After Lowrie bids Brendan goodbye, Meg asks for Lowrie's help in punching her stepfather Franco. Lowrie agrees, but only on the condition that Meg shows him what the man did to make Meg seek her revenge. Meg reveals that Franco was a slob who spent his days watching television, and abused Meg and her mother. After her mother died in a car accident, Meg's situation got even worse. The final straw was when Franco stole her mother's engagement ring from Meg to pay for a new television. Meg then plotted a scheme to humiliate Franco: she filmed him hitting her, recorded herself destroying the new television, and played this footage back at Franco. She then recorded Franco's reaction, and had his friends watch all the footage, leaving him in total disgrace.
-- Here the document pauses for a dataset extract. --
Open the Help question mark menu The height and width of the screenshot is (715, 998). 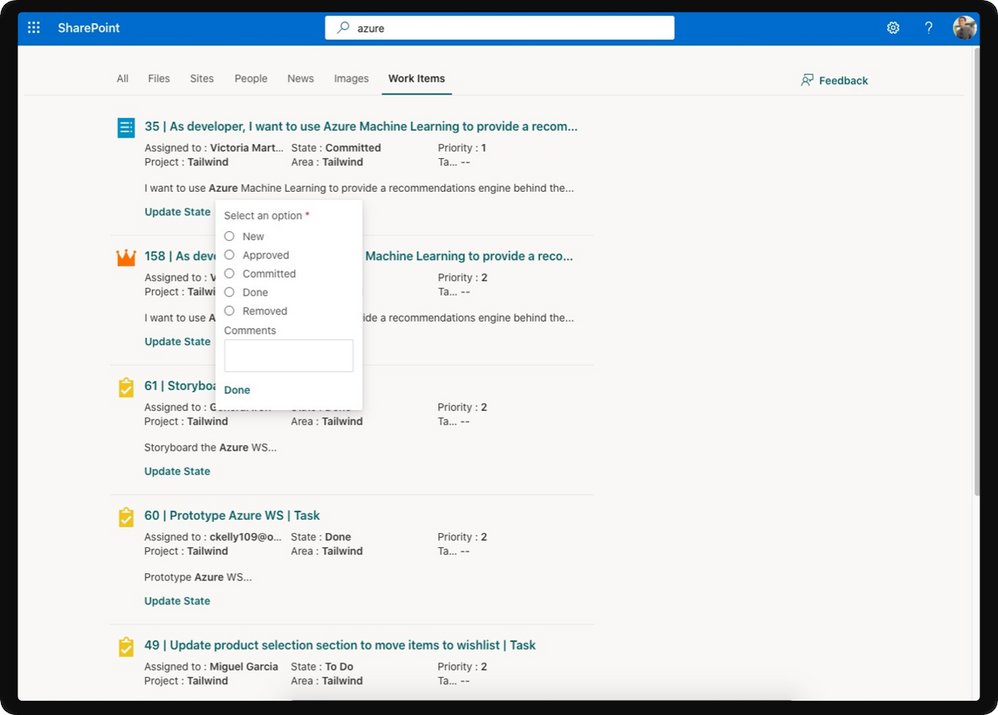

Knowing their time is short, and Meg will likely try to settle her score with Franco, Belch and Elph return to Earth, find Franco and drain his life force, only for Belch to become trapped in Franco's rapidly aged body. Meg and Lowrie arrive, and punch Belch in Franco's body. Finally, Lowrie and Meg head to the Cliffs of Moher so Lowrie can spit over them in honour of a song. Belch and Elph pursue them in Franco's body on a motorbike, and succeed in stopping Lowrie's heart, dragging Meg to hell. As she returns to the tunnel, the tunnel-mite Flit reminds her of pebbles given to her to extend her time on Earth, thus allowing Meg to go back and use the stones' power to revive Lowrie and help him complete his last wish. Her last act of kindness sees Meg choose to give up her remaining time on Earth to restore Franco's life force. Upon returning to the tunnel for the third and final time, Meg is sent to heaven by St. Peter, and smells her mother's perfume as she prepares to rejoin her.

==Characters==
===Major characters===
- Meg Finn – The protagonist, a rebellious teenager
- Lowrie McCall – The old man with many regrets whom Meg and Belch tried to rob.
- Belch Brennan – The main antagonist, a teenage thug who commits crimes in his spare time.
- Elph – An AI help computer program made by Myishi in his own image.
- St. Peter – The saint who decides whether or not a soul is allowed into Heaven.
- Beelzebub – Satan's right-hand demon.

==Portrayal of relationship between Heaven and Hell==
Unlike many novels about the relationship of Heaven to Hell and the traditional Christian portrayal, Hell is not a place of eternal pain and torture, more akin to Purgatory. For instance, Satan does not always take pleasure in killing or torturing others, seeing it more as a given role than a personal pleasure. Beelzebub is also tasked with all of Satan's inane duties, including handling the capture of Meg Finn herself. Likewise, Heaven is not completely pure, as Saint Peter seems to take pleasure in sending souls to limbo instead of through the Pearly Gates, as well as letting souls through that are not completely pure. Saint Peter also pokes fun at his own station and Heaven itself; at the end of the book, when Meg is let through to Heaven, he comments that the 'Pearly Gates' are not pearly, it just sounded more appealing than "hole in the sky".

==Connections==
The Myishi Corporation is featured as a company in The Supernaturalist, a 2004 cyberpunk novel written by Eoin Colfer. Colfer confirmed at the EIBF 2008 that this was a purposeful reference to Myishi from The Wish List (having been the company he been the founder/CEO of in life), as he wanted his books to be set in the same fictional universe, comparing his universe to Marvel's. Ishi Myishi and the Myishi Corporation would later appear/be referenced in Colfer's 2019 novel The Fowl Twins.

Meg Finn shares her surname with Conor Finn, the alter ego of Conor Broekhart, the protagonist of Eoin Colfer's book Airman and with Colfer's son, Finn Colfer.

==See also==
- Second Chance (1987 TV series) – A man is too good to go to Hell but not good enough to go to Heaven so is assigned tasks by God in order to go to Heaven.